_Supplied text_
Studio album by Indigo Girls
- Released: September 19, 2006
- Recorded: 2006
- Genre: Folk rock
- Length: 47:47
- Label: Hollywood
- Producer: Mitchell Froom

Indigo Girls chronology
| All That We Let In (2004) | Despite Our Differences (2006) | Poseidon and the Bitter Bug (2009) |

Singles from Despite Our Differences
- "Little Perennials"; "Pendulum Swinger"/"I Believe in Love"; "Rock and Roll Heaven's Gate"; "Last Tears";

= Despite Our Differences =

Despite Our Differences is the tenth studio album by the Indigo Girls, released in 2006. The title is drawn from third track, "I Believe in Love" (I still believe despite our differences that what we have's enough/And I believe in you and I believe in love).

==Reception==

The album has a score of 75 out of 100 from Metacritic based on "generally favorable reviews". John Metzger from The Music Box described Despite Our Differences as "the most infectious, pop-infused set that the duo ever has managed to concoct. In fact, its melodies, harmonies, and arrangements are so ingratiating that the album carries the weight of an instant classic." Thom Jurek from Allmusic said it was "part of an emotional journey as complete as can be. More relevant than anyone dared expect. It's accessible and moving and true. It's their own brand of rock & roll, hewn from over the years, that bears a signature that is now indelible."

_Tasks to complete_
• A. Can you turn the paragraph of the Despite Our Differences article that begins "The album has a score" into a brief list that keeps its main facts?
• B. Can you write the next part of the Despite Our Differences article, picking up after its last sentence?
The data after this point is separate material, apart from the Despite Our Differences article.

_Data provided_
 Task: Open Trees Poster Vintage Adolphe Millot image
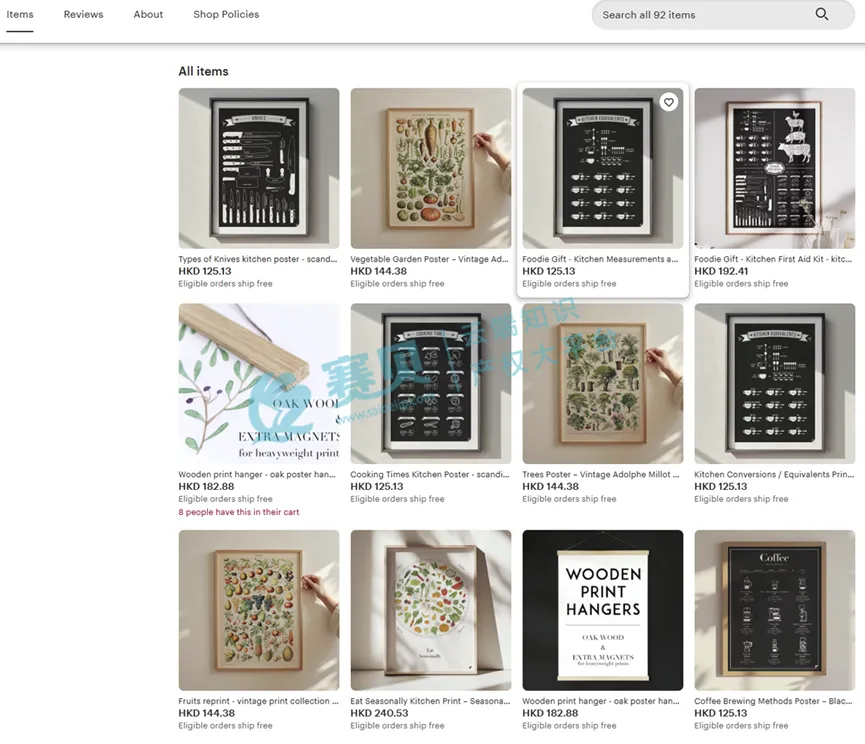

_Exercise responses_
• A.
- Metacritic: 75 out of 100, based on "generally favorable reviews"
- John Metzger (The Music Box): the duo's most infectious, pop-infused set, with melodies, harmonies and arrangements so ingratiating that it carries the weight of an instant classic
- Thom Jurek (Allmusic): part of a complete emotional journey, more relevant than anyone expected, accessible, moving and true, and the duo's own brand of rock & roll with a now-indelible signature

• B.
Professional ratings
Aggregate scores
| Source | Rating |
| Metacritic | (75/100) |
Review scores
| Source | Rating |
| About.com | Star |
| Allmusic | Star |
| Hot Press | (4/5) |
| The Music Box | Star |
| Now | Star |
| Paste | (7/10) |
| Q | Star |
| Slant Magazine | Star Half star |

==Track listing==
1. "Pendulum Swinger" (Emily Saliers) – 3:40
2. "Little Perennials" (Amy Ray) – 2:50
3. "I Believe in Love" (Saliers) – 3:40
4. "Three County Highway" (Ray) – 3:44
5. "Run" (Saliers) – 4:02
6. "Rock and Roll Heaven's Gate" (Ray) – 3:14
7. "Lay My Head Down" (Saliers) – 4:20
8. "Money Made You Mean" (Ray) – 2:24
9. "Fly Away" (Saliers) – 3:20
10. "Dirt and Dead Ends" (Ray) – 5:26
11. "All the Way" (Saliers) – 3:45
12. "They Won't Have Me" (Ray) – 3:08
13. "Last Tears" (Saliers) – 4:14

==Personnel==
- Indigo Girls
- Amy Ray – acoustic guitar, harmonica, mandolin, electric guitar, vocals
- Emily Saliers – acoustic guitar, mandolin, electric guitar, ukulele, vocals, slide guitar

- Other musicians
- Brandi Carlile – harmony vocals on "Last Tears"
- Matt Chamberlain – drums
- Mitchell Froom – keyboards
- Ruby Froom – clapping
- Carol Isaacs – organ, piano
- Clare Kenny – bass
- Greg Leisz – pedal steel
- Pink – vocals on "Rock and Roll Heaven's Gate"

- Others
- David Boucher – engineer, mixing
- Jeremy Cowart – photography
- Sara Cumings – design
- Mitchell Froom – producer, engineer
- Jeri Heiden – art direction
- Bob Ludwig – mastering
- Geoffrey Weiss – A&R

==Chart performance==
The album opened at #44 on the Billboard charts.